Toda vez que atravesso o viaduto me vêm à cabeça, repetitivos como mantras, os versos trôpegos de Adoniran Barbosa: “Venha ver, venha ver Eugênia, como ficou bonito o Viaduto Santa Efigênia”.
Sigo pela rua do mesmo nome, paraíso dos compradores de eletrônicos, na direção da Duque de Caxias e da antiga Estação Sorocabana, que hoje abriga a Sala São Paulo e a Osesp, nossa orquestra sinfônica, expressão máxima da cultura paulista.
Em poucos minutos chego à Cracolândia, denominação abjeta, forjada para nos dar a impressão de que se trata de uma excrescência incrustada na cidade sem fazer parte dela, como um tumor maligno que a polícia não consegue extirpar.
A assim chamada Cracolândia não é um corpo estranho que despencou do espaço sideral, numa vizinhança degradada. Os que ali passam a vida vieram ao mundo e foram criados dentro de nossa ordem social.
No último domingo, na esquina da Alameda Cleveland com a rua Helvetia, homens e mulheres se aglomeravam maltrapilhos, encardidos, com os cabelos desgrenhados e o cachimbo inseparável, seu bem maior. Alguns fumavam crack, outros vagavam feito baratas tontas, inquietos, falando sozinhos, no meio da rua e do lixo acumulado. Outros, agachados entre os companheiros, vasculhavam o chão atrás de migalhas das pedras que eventualmente saltam dos cachimbos incandescentes.
Dei a volta no Largo Coração de Jesus, com a igreja e o colégio do mesmo nome, onde estudaram meu pai, meus tios e primos, hoje sitiado pelo crack, e virei na Dino Bueno, paralela à Alameda Cleveland. Um pouco à frente, uma fila maior do que a da Praça da Sé levava a uma porta em que distribuíam café com leite e pão com manteiga.
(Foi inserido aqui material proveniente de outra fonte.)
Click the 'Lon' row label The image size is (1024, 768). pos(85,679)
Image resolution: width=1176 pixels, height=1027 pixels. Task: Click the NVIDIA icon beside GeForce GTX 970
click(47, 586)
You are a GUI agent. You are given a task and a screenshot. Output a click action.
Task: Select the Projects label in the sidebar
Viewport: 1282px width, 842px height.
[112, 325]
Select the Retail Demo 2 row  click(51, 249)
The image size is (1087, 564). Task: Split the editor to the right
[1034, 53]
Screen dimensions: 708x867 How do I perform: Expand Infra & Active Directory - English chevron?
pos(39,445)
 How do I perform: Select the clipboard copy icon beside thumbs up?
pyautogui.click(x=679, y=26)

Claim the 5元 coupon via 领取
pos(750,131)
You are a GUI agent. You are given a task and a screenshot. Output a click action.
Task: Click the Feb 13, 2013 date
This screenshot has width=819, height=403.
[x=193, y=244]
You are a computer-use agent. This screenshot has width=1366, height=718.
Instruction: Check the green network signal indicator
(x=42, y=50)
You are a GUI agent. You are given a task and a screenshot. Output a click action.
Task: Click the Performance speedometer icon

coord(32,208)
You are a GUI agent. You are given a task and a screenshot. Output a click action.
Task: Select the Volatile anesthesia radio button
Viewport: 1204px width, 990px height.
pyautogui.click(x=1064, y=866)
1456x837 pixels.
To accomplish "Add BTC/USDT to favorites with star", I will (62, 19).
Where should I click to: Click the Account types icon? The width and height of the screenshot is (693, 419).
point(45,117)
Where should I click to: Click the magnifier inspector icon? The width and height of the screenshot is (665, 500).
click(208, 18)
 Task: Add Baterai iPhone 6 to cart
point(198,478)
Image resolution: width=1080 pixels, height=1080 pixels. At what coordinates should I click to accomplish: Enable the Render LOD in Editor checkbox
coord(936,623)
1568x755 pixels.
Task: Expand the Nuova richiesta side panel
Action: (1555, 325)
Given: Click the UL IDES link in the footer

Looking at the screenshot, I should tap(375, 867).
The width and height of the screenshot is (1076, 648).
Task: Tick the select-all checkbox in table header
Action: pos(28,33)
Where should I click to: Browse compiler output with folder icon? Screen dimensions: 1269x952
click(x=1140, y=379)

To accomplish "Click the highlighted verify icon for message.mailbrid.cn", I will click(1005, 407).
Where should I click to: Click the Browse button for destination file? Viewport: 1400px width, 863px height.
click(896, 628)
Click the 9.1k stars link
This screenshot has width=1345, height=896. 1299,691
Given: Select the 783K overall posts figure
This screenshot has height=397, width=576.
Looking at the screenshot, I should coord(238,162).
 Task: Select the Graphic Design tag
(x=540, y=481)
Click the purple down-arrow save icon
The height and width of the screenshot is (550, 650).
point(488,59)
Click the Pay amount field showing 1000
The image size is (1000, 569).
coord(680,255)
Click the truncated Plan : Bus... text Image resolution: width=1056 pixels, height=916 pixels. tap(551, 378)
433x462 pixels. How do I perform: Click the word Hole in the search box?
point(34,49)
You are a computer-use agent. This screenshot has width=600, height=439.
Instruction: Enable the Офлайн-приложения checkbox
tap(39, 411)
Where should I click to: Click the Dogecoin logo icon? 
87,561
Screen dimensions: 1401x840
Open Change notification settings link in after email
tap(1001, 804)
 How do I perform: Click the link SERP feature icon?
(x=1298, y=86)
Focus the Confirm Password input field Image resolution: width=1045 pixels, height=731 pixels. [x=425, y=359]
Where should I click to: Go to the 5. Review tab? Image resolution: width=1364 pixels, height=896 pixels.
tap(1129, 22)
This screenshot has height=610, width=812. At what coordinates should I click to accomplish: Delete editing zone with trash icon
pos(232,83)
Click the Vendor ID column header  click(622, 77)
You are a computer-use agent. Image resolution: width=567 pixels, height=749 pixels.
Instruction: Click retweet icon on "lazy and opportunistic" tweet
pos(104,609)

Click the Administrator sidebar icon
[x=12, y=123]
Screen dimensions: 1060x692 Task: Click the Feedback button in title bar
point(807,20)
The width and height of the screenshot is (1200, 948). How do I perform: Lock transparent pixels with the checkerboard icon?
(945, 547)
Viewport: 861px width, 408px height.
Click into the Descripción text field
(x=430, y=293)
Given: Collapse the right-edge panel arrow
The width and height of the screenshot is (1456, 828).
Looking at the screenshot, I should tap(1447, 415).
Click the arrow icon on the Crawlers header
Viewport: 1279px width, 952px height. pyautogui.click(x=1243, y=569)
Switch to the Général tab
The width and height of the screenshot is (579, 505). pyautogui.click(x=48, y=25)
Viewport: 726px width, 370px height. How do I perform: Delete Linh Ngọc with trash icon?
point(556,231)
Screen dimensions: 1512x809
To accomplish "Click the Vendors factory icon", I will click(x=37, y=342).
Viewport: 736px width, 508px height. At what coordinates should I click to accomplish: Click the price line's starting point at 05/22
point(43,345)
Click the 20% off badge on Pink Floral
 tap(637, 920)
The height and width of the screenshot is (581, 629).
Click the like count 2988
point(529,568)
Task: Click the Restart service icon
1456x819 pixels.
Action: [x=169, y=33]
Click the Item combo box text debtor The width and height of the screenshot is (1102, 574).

Na esquina seguinte, um homem descalço, tão alto quanto esquálido, de barba grisalha e rosto encarquilhado, atirava pedaços de pão para os pombos que o rodeavam. Um deles pousou meio desequilibrado em seu ombro. Parecia São Francisco.
Depois do programa que a Prefeitura implantou na região, diminuiu o número de habitantes naquela esquina. Domingo passado, no entanto, tive a impressão de que voltamos ao que era antes.
Há meses não via tantos usuários reunidos. Entre eles, contei cinco meninas em fase avançada de gravidez. Certamente haveria outras, em estágios mais precoces.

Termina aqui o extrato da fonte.